— Things to do —
[1] Translate this sentence from the passage on public services in the Gambia into French: "However, in Africa, access to quality public services remains a challenge."
[2] Write out, word for word, the part of the passage on public services in the Gambia that begins at the words "Since the defeat" and stops after the words "remuneration (Jawo, 2018).".

— Extract —
※ ※ ※

Efficient and effective public service delivery is a necessity for citizens’ well-being (Armah- Attoh, 2015). However, in Africa, access to quality public services remains a challenge. According to the Mo Ibrahim Foundation )2018), “the average African public service displays a lack of capacity, … with higher costs than in other regions and large country disparities.” In the Gambia, prominent human-rights activist Madi Jobarteh (2017) has criticized public service delivery as “incredibly inefficient.”

Since the defeat of former President Yahya Jammeh in the December 2016 election and the liberalization of the political environment, Gambians have grown bolder in demanding quality public services. For example, in November 2017, a group of activists using the hashtag #OccupyWestfield organized a march to protest poor water and electricity services (Touray, 2017). In March 2018, Gambian doctors in public hospitals embarked on a sit-down strike to demand health-service and Ministry of Health reforms as well as the resignation of the thenminister of health, who had blamed service-delivery problems in part on doctors stealing medicines to sell them in their private pharmacies (Camara & Ceesay, 2018; Sarr, 2018). In September, teachers followed with a strike for better remuneration (Jawo, 2018).

※ ※ ※

— The data —
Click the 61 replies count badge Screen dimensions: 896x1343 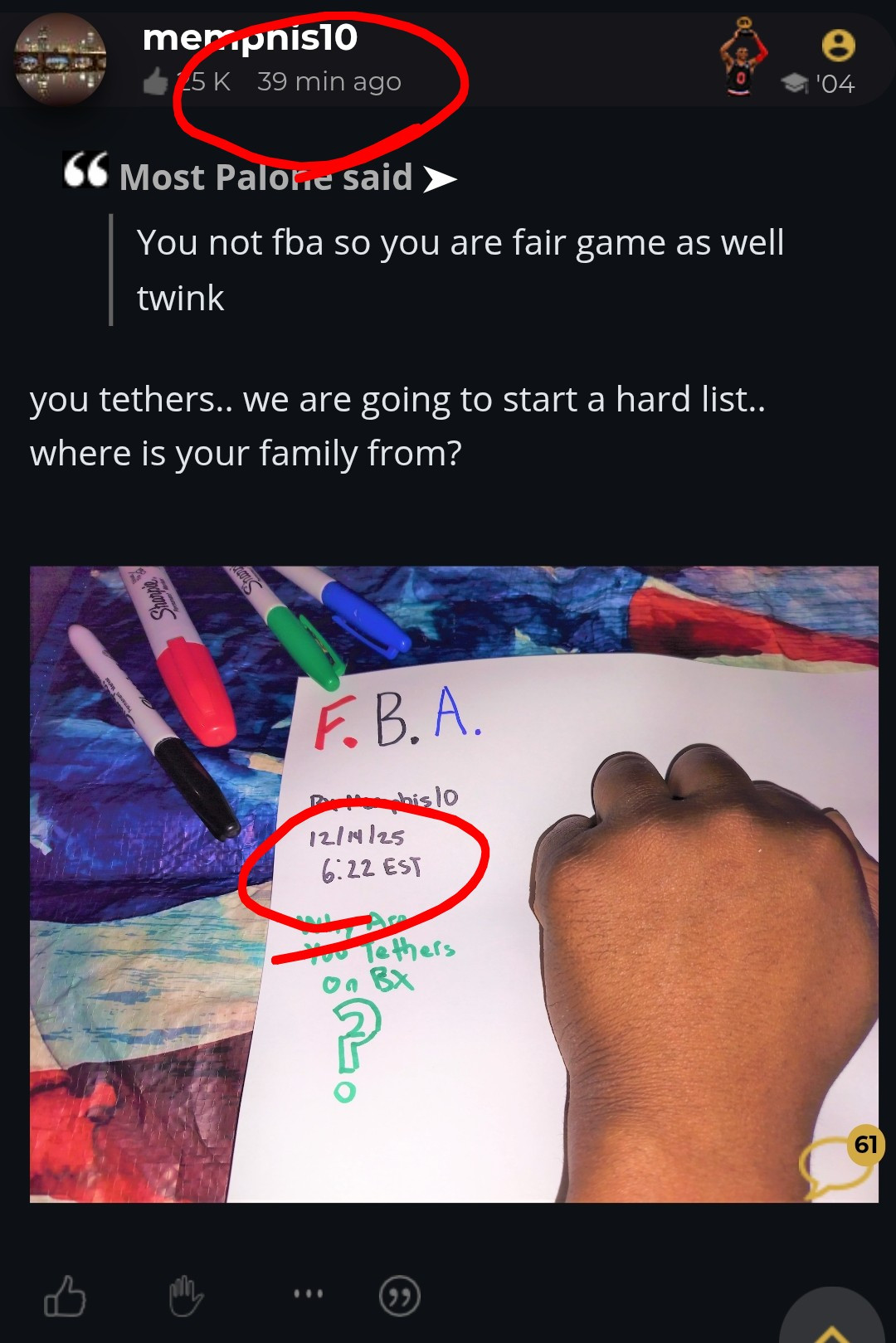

※ ※ ※

— Completed exercise —
[1] Cependant, en Afrique, l'accès à des services publics de qualité demeure un défi.

[2]
Since the defeat of former President Yahya Jammeh in the December 2016 election and the liberalization of the political environment, Gambians have grown bolder in demanding quality public services. For example, in November 2017, a group of activists using the hashtag #OccupyWestfield organized a march to protest poor water and electricity services (Touray, 2017). In March 2018, Gambian doctors in public hospitals embarked on a sit-down strike to demand health-service and Ministry of Health reforms as well as the resignation of the thenminister of health, who had blamed service-delivery problems in part on doctors stealing medicines to sell them in their private pharmacies (Camara & Ceesay, 2018; Sarr, 2018). In September, teachers followed with a strike for better remuneration (Jawo, 2018).